What you need to do: Copy out each line of the data holding "dialog".

Information given:
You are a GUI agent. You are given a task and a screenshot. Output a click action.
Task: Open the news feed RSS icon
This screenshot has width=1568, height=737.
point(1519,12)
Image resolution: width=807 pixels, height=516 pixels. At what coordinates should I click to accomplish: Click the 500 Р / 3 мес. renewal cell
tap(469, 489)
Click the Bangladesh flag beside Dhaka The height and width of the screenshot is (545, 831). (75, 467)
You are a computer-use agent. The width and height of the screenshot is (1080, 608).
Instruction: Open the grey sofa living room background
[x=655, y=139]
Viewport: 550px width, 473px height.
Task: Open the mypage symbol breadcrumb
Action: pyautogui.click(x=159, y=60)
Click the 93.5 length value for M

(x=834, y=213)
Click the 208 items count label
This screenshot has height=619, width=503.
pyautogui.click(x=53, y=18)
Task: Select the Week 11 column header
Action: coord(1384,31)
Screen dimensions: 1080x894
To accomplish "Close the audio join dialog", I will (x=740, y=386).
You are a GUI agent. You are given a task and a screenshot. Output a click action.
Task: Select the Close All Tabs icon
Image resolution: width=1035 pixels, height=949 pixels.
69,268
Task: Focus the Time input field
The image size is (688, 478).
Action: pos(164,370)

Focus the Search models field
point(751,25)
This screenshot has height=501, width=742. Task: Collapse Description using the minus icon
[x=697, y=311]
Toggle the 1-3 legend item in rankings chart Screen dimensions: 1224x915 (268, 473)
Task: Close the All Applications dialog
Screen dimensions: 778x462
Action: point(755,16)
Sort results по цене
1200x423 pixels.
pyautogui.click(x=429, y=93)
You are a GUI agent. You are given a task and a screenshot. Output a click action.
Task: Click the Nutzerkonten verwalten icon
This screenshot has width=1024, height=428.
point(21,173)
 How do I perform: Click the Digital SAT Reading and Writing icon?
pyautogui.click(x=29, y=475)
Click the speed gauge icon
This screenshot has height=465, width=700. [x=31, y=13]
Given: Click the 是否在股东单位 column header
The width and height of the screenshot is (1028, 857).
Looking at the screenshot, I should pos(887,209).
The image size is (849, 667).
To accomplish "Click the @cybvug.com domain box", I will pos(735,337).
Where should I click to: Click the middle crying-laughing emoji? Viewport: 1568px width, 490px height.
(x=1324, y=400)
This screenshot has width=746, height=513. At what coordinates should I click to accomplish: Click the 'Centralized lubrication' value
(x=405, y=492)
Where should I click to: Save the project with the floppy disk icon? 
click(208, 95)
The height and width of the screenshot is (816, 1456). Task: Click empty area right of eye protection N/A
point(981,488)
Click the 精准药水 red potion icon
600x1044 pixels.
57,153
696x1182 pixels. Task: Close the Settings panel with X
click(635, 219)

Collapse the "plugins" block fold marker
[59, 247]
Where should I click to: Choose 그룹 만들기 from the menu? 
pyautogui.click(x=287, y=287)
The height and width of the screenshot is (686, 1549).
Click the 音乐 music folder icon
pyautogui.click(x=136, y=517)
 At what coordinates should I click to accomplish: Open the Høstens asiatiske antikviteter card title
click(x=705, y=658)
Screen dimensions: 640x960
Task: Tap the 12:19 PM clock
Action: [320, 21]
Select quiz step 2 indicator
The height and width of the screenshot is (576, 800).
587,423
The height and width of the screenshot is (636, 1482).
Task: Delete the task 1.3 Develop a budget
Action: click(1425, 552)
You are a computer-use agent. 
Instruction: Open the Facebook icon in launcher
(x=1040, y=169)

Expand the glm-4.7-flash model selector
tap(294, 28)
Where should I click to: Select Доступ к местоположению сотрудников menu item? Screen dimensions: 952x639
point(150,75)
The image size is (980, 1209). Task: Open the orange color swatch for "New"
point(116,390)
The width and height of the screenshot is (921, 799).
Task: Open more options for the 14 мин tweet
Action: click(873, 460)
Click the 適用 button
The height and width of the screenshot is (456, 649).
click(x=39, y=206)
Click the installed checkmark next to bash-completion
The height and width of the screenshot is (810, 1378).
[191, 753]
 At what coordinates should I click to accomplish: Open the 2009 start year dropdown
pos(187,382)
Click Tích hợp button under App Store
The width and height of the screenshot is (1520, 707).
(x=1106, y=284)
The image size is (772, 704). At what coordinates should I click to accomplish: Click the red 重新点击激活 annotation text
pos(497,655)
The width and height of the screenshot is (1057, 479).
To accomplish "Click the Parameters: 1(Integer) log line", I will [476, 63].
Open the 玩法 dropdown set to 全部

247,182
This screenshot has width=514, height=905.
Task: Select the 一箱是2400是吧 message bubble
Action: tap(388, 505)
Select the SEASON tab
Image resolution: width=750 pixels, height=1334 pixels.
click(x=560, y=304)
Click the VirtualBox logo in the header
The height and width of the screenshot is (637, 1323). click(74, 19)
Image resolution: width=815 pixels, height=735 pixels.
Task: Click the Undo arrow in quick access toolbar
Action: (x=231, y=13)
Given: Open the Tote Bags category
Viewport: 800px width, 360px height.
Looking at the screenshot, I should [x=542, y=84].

Answer space:
To accomplish "Close the audio join dialog", I will (x=740, y=386).
Task: Close the All Applications dialog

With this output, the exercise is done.